Text: No dialogue or thought bubbles.,
Panel 4 (Bottom Right):
Scene: The classroom, showing the same female student at her desk with the graded paper in front of her.
Character: The girl looking happy with a big "A+" on her paper.
Action: The girl is raising her fists in excitement.
Text: The female student thinks, "Yes! I made it!",
Now, you might argue that the quality of the images in the comic strips isn’t that high quality, and maybe you are correct about that. But if you consider the implications of how accurately the image is compared to the text prompt, you will notice several things.
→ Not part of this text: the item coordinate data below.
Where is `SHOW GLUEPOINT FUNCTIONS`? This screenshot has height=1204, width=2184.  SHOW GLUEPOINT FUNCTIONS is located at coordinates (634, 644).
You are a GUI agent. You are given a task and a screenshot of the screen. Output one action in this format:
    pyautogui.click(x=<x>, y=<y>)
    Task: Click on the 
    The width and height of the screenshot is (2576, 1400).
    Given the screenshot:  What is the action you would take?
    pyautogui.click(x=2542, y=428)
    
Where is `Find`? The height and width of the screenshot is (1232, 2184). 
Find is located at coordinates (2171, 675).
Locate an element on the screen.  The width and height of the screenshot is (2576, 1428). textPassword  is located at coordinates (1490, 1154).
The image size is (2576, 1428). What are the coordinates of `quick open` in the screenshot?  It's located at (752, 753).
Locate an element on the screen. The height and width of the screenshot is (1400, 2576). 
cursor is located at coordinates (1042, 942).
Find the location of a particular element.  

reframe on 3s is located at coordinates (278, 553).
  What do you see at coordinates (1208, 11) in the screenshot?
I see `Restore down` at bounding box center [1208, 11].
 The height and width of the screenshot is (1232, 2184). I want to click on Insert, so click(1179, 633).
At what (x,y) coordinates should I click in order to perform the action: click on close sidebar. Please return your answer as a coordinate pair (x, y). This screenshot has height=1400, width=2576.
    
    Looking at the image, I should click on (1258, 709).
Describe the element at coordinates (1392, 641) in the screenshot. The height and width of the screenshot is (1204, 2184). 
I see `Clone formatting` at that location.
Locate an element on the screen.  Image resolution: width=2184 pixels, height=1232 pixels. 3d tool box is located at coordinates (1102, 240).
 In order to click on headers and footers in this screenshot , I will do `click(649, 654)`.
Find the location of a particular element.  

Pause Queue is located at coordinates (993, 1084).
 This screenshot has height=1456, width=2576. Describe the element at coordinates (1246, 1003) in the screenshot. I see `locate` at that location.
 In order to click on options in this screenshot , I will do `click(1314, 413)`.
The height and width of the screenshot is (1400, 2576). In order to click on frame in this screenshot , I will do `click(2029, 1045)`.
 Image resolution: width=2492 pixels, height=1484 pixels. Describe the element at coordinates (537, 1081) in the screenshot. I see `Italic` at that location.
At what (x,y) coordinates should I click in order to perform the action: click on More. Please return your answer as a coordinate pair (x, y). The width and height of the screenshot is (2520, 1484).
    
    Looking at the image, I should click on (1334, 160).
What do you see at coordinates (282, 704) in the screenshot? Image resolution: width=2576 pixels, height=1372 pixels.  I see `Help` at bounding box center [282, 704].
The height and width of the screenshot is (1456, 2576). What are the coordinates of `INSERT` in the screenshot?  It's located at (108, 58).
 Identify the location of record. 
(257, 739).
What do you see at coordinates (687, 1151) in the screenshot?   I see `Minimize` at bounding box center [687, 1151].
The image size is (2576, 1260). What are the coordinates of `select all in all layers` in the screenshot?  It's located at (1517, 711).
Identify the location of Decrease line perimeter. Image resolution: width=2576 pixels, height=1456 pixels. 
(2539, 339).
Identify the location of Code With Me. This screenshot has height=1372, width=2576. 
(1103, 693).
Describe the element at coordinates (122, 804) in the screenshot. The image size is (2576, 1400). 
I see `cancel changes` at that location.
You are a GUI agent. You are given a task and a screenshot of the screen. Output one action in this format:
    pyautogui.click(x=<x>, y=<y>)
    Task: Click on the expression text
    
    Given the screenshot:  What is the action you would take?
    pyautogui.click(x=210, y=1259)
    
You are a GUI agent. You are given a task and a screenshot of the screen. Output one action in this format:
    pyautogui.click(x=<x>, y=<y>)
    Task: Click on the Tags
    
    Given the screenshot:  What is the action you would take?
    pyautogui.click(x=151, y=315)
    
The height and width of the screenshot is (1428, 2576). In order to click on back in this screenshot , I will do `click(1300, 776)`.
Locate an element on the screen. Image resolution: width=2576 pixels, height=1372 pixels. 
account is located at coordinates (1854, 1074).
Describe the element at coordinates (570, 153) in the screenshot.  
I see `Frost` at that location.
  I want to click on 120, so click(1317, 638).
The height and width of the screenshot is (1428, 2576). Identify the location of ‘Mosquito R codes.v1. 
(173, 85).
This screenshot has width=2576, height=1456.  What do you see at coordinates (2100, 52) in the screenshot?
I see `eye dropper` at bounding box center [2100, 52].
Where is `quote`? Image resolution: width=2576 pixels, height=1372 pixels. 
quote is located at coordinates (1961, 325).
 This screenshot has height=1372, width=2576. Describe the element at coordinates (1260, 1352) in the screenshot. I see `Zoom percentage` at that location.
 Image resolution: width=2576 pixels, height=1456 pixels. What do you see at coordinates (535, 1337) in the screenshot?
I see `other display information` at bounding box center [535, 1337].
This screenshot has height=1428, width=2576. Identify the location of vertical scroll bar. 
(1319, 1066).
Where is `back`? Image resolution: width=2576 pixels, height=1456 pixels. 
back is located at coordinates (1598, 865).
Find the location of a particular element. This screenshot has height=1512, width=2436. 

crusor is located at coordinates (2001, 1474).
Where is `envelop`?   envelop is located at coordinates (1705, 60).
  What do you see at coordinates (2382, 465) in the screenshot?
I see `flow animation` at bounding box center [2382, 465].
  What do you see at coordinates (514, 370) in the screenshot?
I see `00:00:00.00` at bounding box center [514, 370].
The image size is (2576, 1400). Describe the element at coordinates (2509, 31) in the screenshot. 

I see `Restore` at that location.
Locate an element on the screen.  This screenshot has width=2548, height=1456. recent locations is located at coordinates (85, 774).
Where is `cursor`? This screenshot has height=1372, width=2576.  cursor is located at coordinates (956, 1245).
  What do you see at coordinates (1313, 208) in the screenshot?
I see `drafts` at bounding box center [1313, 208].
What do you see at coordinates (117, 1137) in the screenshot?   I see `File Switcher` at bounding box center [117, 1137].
- The model understands to split the image in 4 panels
- The model can differentiate between left and right and top and bottom
- The model can reference back to earlier instructions (i.e “the same classroom”, “the same female student”)
- The model can differentiate between what a “scene”, a “character”, “text” and an “action” is
- The model even understands the reference to whom a text bubble belongs to as well as a statement that in this panel there is “No dialogue or thought bubbles”
The instructions in the text prompts is fairly complicated, especially as it’s not at a programming level, but only using natural language as input.
Remember that this is all done with a natural language model which has 11 billion parameters (t-5 XXL) with the support of a model that has 1.4 billion parameters (CLIP ViT L 14) and that isn’t connected to the internet.
This is very impressive to anyone who has worked with computers, maybe especially if you have some insight into programming and understand how very exact you have to be in writing commands for it to work.
As I said in the beginning of this text, I’m not working much with LLM (such as ChatGPT), but given how impressive Flux has shown to be, I can only imagine how smart a model with 175 billion parameters that is also connected to, and can fetch information directly from, the internet must be.